Requirement: Can you rewrite the stretch of the records from the line containing "Image resolution: width=828" through the end, replacing "Tap" with "Press" and keeping everything else unchanged? Leave the pictures out.
*** Extracted information
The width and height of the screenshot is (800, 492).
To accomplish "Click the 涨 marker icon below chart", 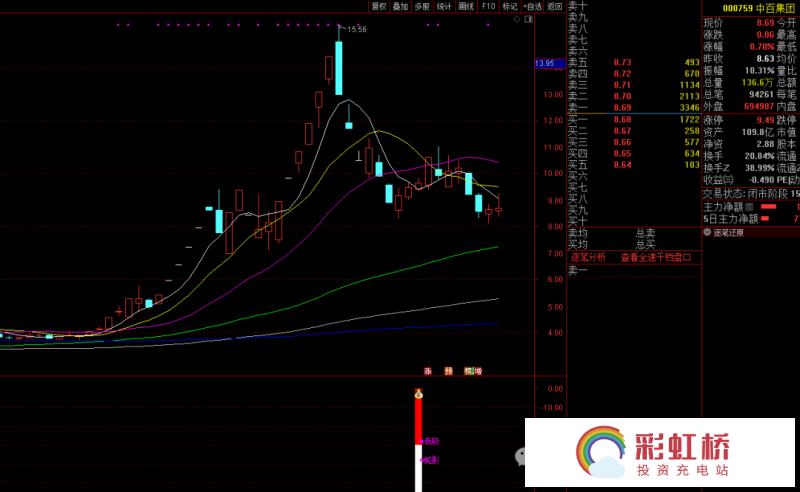I will click(428, 371).
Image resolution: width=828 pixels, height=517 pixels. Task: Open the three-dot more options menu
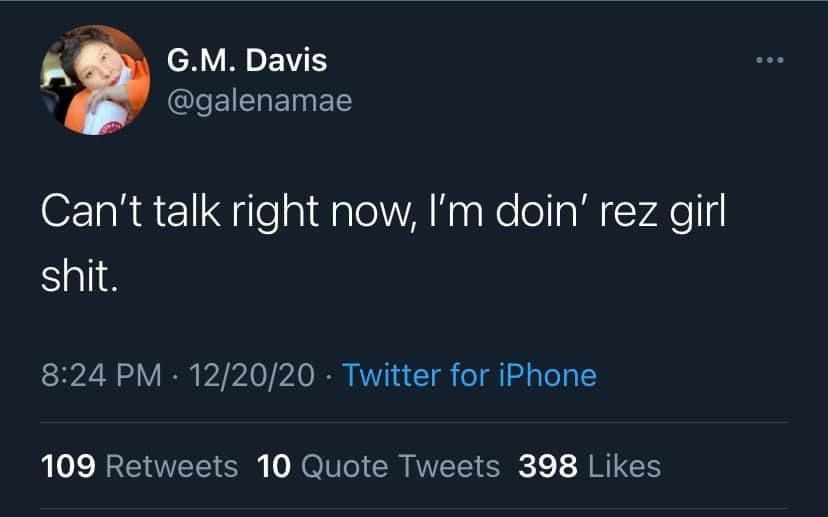(x=769, y=60)
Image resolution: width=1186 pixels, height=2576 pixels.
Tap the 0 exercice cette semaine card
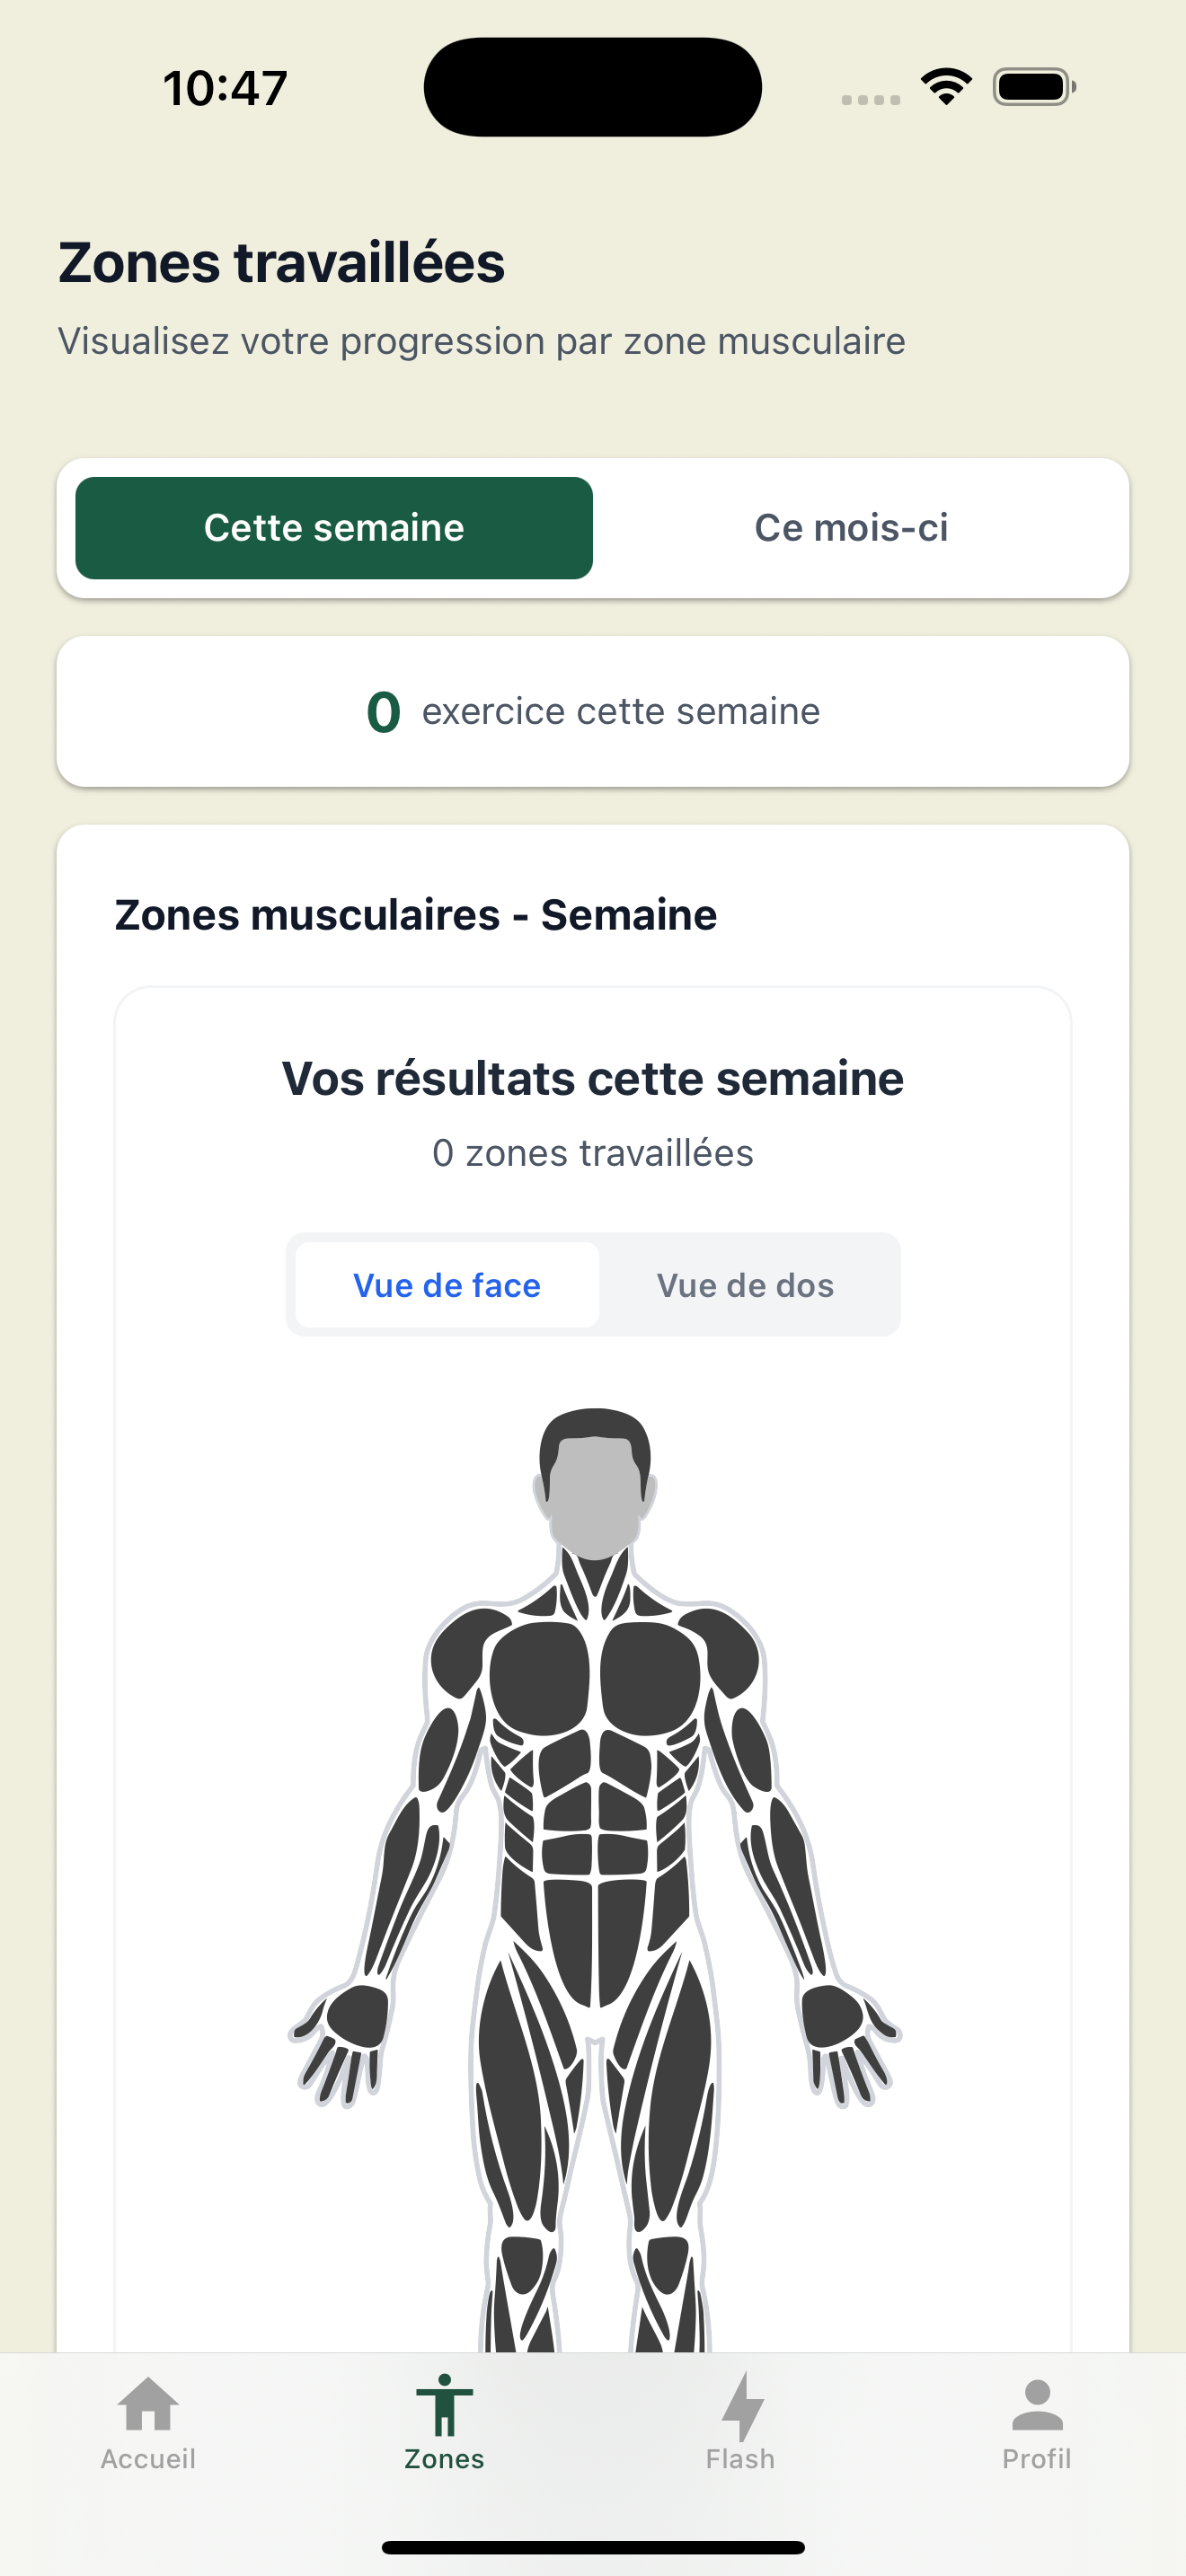click(593, 711)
******
Complete response:
Image resolution: width=828 pixels, height=517 pixels. Task: Open the three-dot more options menu
(x=769, y=60)
Image resolution: width=1186 pixels, height=2576 pixels.
Press the 0 exercice cette semaine card
click(593, 711)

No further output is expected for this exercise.